Jefferson’s Bible

"The Life and Morals of Jesus of Nazareth"

“The Life and Morals of Jesus of Nazareth”

A recent visit to the Colorado History Museum led to a fascinating exploration of a recently opened exhibit featuring the original restored Jefferson Bible.  This is not a grand exhibit that we have come to expect in major art museums but a small darkened corridor lined with display cases of the original Jefferson Bible and a few of the religious texts, written in English, French, Greek and Latin, that Jefferson had snipped sections from to “cut and paste” into his own book.  Two videos explain the history of the bible and the painstaking process of the restoration by the Smithsonian Institution.  Reprinting meant that we could purchase our very own copy, which we did.
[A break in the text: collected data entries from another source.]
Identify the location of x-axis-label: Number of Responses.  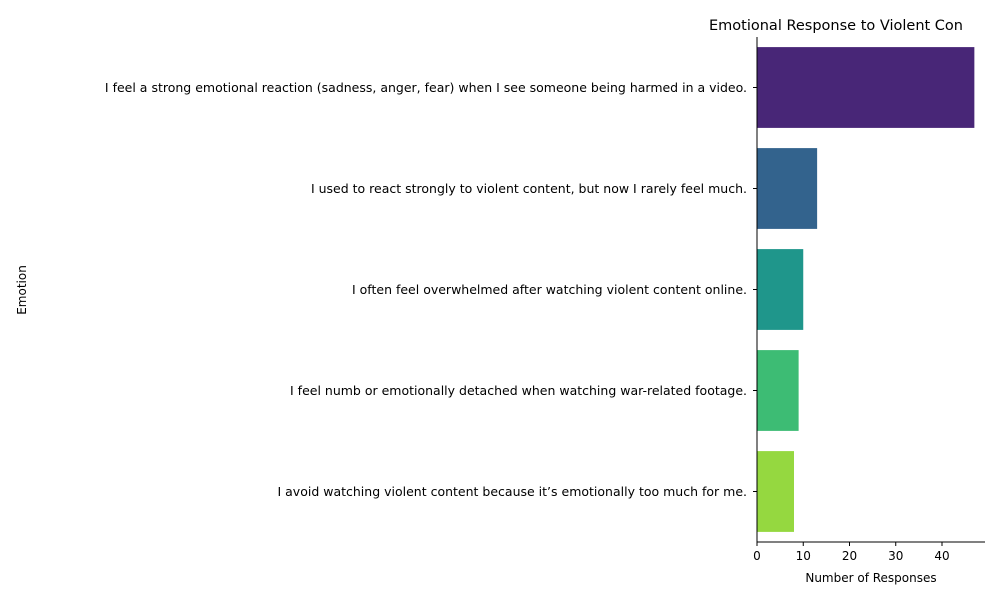
(870, 578).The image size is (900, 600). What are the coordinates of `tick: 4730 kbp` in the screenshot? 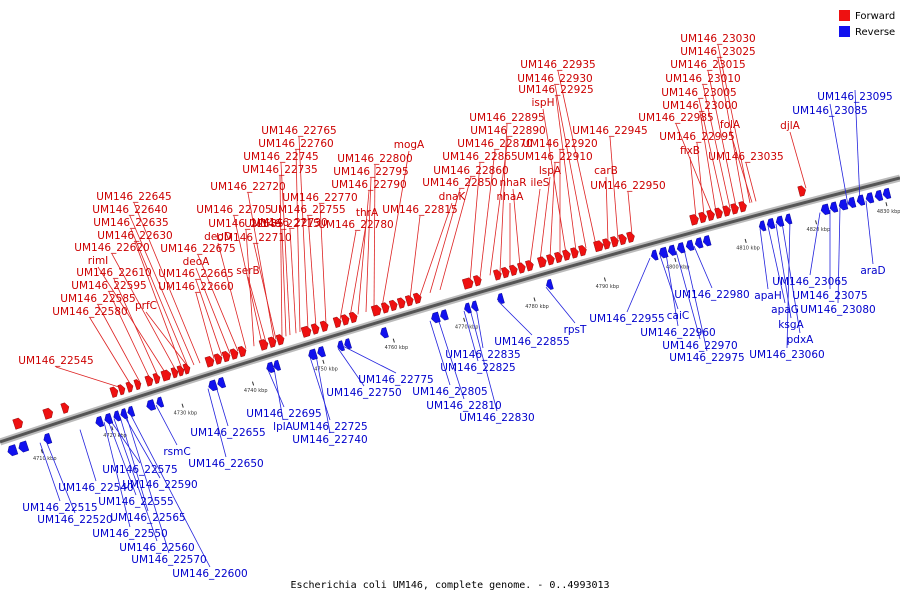 It's located at (186, 410).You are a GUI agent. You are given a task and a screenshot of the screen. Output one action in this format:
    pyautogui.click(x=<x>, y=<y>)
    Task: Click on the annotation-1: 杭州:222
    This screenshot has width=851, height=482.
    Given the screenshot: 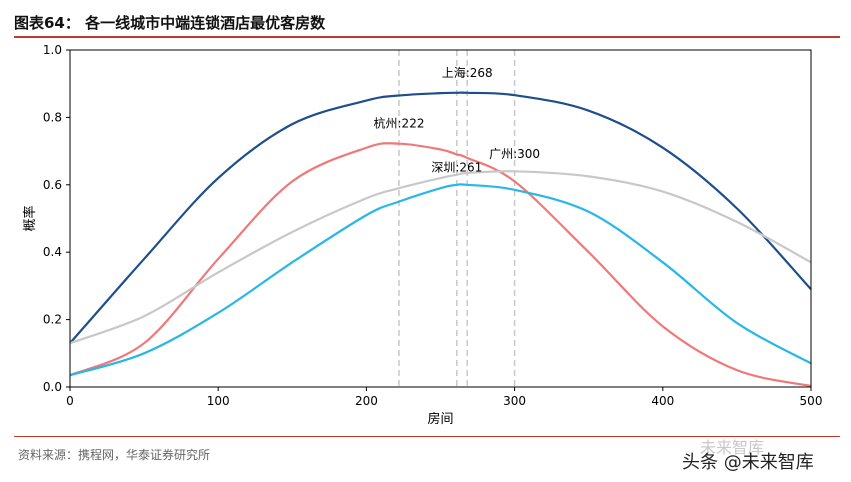 What is the action you would take?
    pyautogui.click(x=400, y=124)
    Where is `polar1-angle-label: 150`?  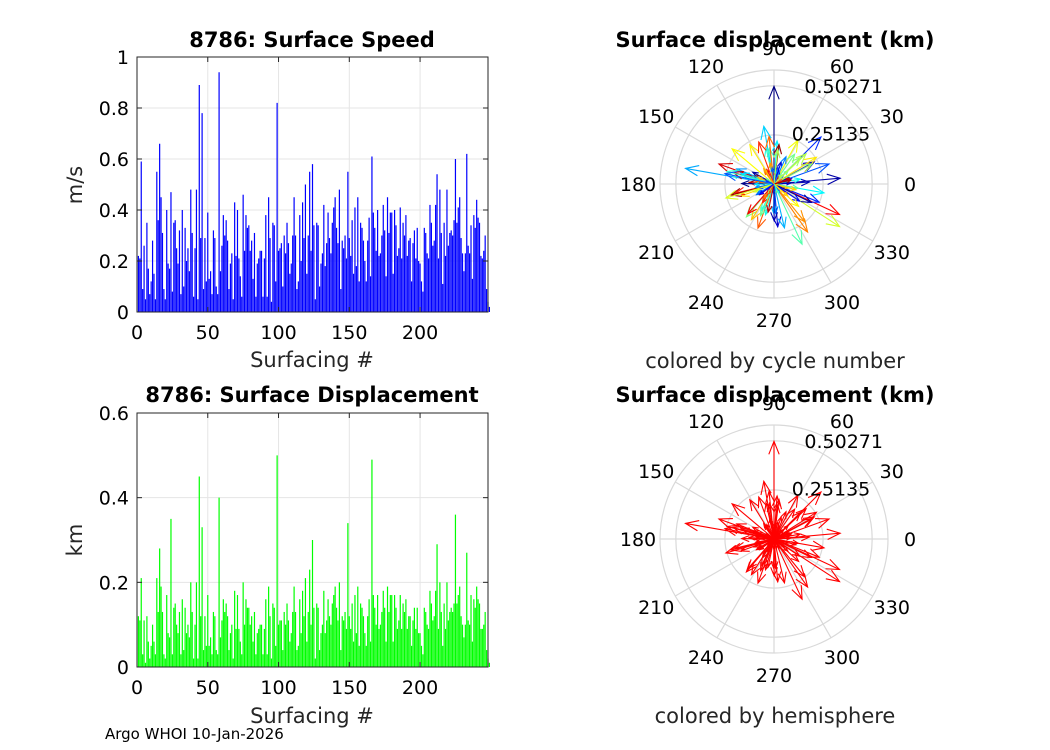
polar1-angle-label: 150 is located at coordinates (656, 117).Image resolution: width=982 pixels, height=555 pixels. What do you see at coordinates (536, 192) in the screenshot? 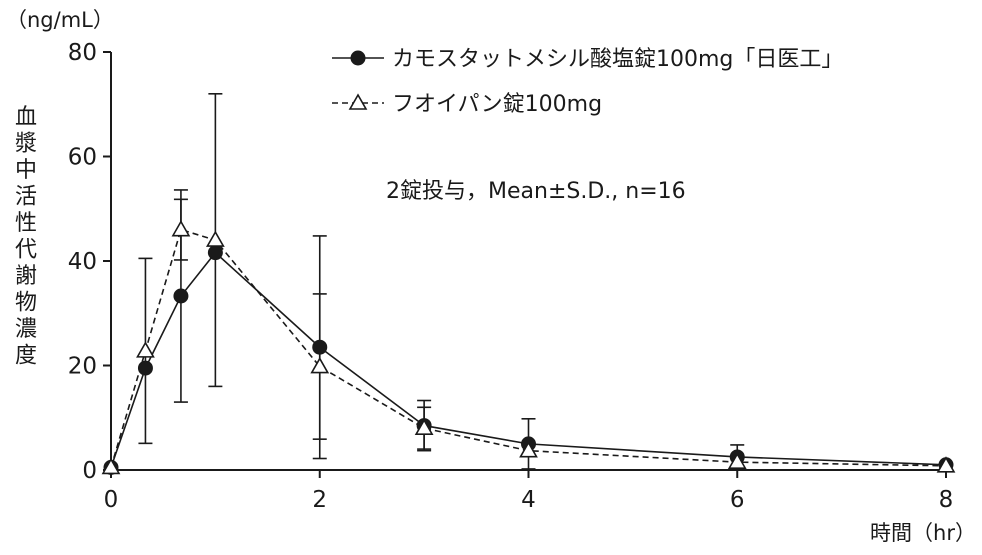
I see `annotation-text: 2錠投与，Mean±S.D., n=16` at bounding box center [536, 192].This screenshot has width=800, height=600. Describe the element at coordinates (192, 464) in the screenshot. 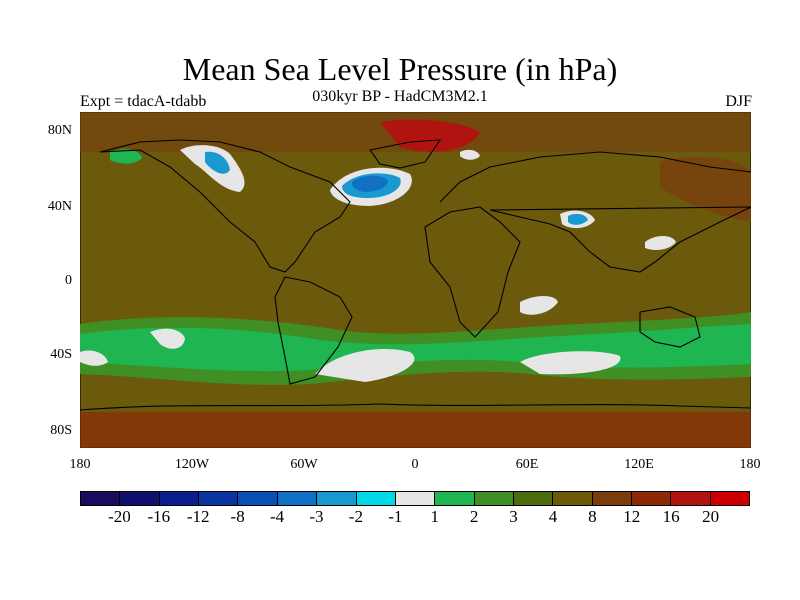

I see `x-tick-120w: 120W` at that location.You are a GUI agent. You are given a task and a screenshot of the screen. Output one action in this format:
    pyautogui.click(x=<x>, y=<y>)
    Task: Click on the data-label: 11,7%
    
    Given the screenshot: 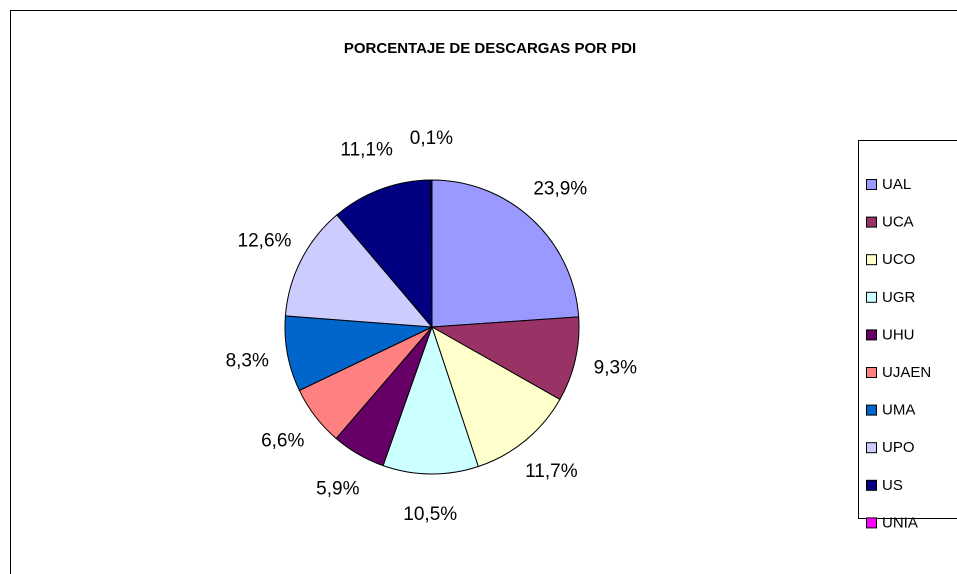 What is the action you would take?
    pyautogui.click(x=552, y=472)
    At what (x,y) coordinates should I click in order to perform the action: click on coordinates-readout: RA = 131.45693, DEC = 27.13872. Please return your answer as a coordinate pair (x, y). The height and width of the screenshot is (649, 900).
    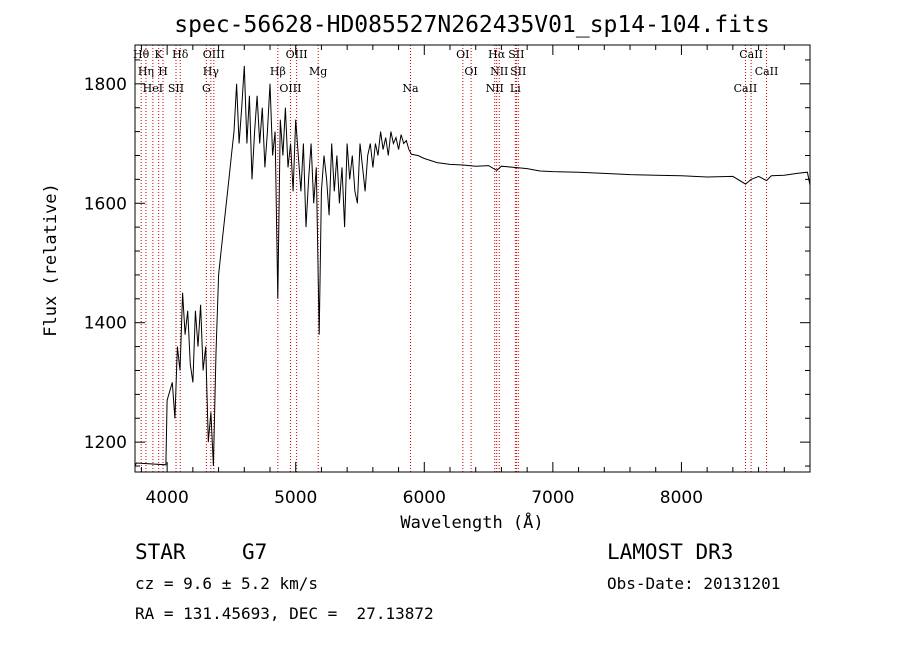
    Looking at the image, I should click on (284, 614).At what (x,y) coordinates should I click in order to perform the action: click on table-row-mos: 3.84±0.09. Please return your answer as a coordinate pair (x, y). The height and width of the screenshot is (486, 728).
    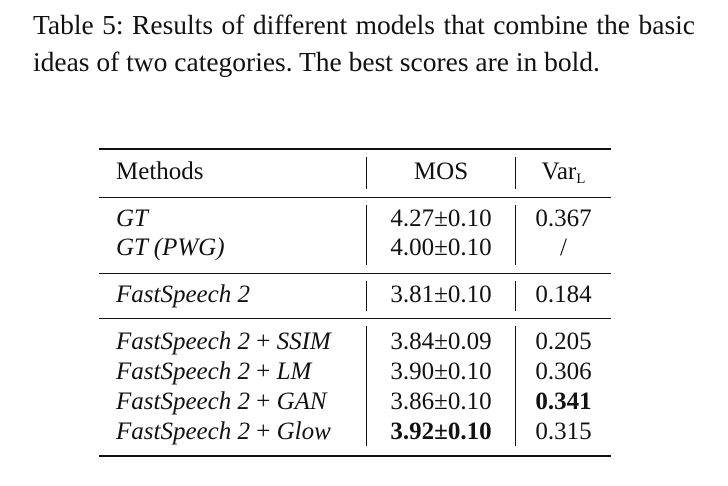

Jefferson began assembling this book while he served as president, although he did not finish his quest to clarify and distill Jesus’s teachings, which he believed to provide “the most sublime and benevolent code of morals which has ever been offered to man” until 1820.  By removing all references to “superstition and the supernatural,” Jefferson honed in on Jesus as a great teacher and moral philosopher, leaving behind only the “authentic” story of Jesus and reaffirming his belief in the power of reason as the basis for understanding life and the natural world.

Based partly on his experience living abroad, Jefferson came to have a profound belief in religious freedom and later hailed the Virginia Statute for Religious Freedom as among his greatest contributions.  Jefferson believed God meant to reserve the matter of religious belief to individuals to resolve: “No man can conform his faith to the dictates of another.  The life and essence of religion consists in the internal persuasion or belief of the mind.”  While kings and bishops might coerce religious fealty from their subjects, history revealed inward conviction as another matter.

Jefferson suffered from “strident, bitter, and very public attacks” on his supposed views on religion.  He was charged with being an infidel, atheist and anti-Christian.  He argued that neither unorthodoxy nor outright disbelief posed any threat to a society:  “It does me no injury for my neighbor to say there are twenty gods or no God.  It neither picks my pocket nor breaks my leg.”

The Smithsonian purchased the volume from Jefferson’s great granddaughter in 1895 and in 1904 the Government Printing Office had each page photographed and published 9000 copies to be distributed to the two chambers of Congress.  It can be read as a history book or as a thoughtful compendium of the New Testament composed for his own purposes by Jefferson.